White, male and middle class, the next Archbishop of York took his place at Church House in Westminster yesterday and acknowledged that the ministry’s record on diversity had room for improvement.
Stephen Cottrell, the current Bishop of Chelmsford, had always been one of the frontrunners to replace Dr John Sentamu when he steps down next June, but he was not the person some had hoped would be handed the second most powerful position in the Church of England.
The most charismatic minister of recent times should be followed at Bishopthorpe Palace by someone also drawn from outside the traditional recruitment pool, argued pressure groups, who proffered the names of the bishops of London and Ripon, the Right Reverends Sarah Mullally and Helen-Ann Hartley.
However, Bishop Cottrell, a southerner who lived in Huddersfield for nine years, told The Yorkshire Post that he and Dr Sentamu were in many ways cut from the same cloth.
“I won’t pretend there is a bit of me that is not daunted,” he said.
“But I can’t think of a better man to follow. I’ve known him for years – since he was nobody. We share a similar outlook.
“However, I’m not him. I’ve got to do it in my own way.”
Their similarities were rooted in his record on diversity and in his support for the ordination of women, he said.
But he admitted that the church’s progress did not stand much scrutiny.
“ Our record is not good. There’s no point in pretending otherwise,” he said.
“I hope when I do hang up my mitre, the church will look different and more diverse.”
It was up to those in charge to make it so, he said at a press conference with the Archbishop of Canterbury, Justin Welby, at the Church of England’s headquarters, next to Westminster Abbey.
“Bishops don’t actually have very many powers at all, because the whole Church of England is very carefully set up to make sure nobody’s in charge,” Bishop Cottrell said. “One of the powers we do have is the power of appointment – and we need to use it much more generously and wisely to bring more people around the table.”
Describing himself “a boy from a very ordinary family, from a secondary modern school in Essex”, who did not know “how to end a talk without saying amen”, he promised to use his new role in York to “help the whole Church of England, but especially the churches of the North, to be more joyful, less anxious, and more effective”.
He said: “I am aware that there is there is a north-south divide and it is shockingly real.”
The voice of the church in political debate could elevate issues beyond mere politics, he added, hoping that he could “work alongside other leaders in the North to build coalitions of goodwill”.

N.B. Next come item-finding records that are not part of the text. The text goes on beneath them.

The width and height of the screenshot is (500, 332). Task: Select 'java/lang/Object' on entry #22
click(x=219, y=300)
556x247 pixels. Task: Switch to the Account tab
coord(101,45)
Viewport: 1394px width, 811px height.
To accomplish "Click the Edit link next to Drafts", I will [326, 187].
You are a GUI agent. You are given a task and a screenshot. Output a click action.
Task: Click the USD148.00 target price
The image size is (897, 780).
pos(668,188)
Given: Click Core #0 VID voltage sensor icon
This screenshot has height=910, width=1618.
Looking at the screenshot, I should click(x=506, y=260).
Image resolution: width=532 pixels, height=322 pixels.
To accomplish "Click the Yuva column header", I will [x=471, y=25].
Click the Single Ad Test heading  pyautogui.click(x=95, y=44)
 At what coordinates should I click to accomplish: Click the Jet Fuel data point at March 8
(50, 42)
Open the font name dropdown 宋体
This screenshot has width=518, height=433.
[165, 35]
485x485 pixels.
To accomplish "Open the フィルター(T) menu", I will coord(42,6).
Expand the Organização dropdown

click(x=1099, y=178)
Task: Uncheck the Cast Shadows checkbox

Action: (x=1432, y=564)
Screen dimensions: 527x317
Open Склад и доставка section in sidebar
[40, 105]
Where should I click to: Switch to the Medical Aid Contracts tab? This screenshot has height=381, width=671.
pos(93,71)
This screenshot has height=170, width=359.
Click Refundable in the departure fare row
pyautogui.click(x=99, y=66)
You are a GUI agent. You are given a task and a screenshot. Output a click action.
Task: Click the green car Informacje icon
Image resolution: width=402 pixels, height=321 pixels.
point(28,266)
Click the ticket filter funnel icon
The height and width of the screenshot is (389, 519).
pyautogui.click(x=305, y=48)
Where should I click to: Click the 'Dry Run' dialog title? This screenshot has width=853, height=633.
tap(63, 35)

Of his predecessor, who had been given special dispensation by the Queen to remain in post for a year beyond the normal retirement age for an Archbishop, he said: “His are big shoes to fill, I do know that. But it’s not the shoes I’m worried about – it’s the big heart and the big vision. What he’s brought is joyfulness and engagement with ordinary people, and although I’ll do it differently, I do hope I will be to carry that on.”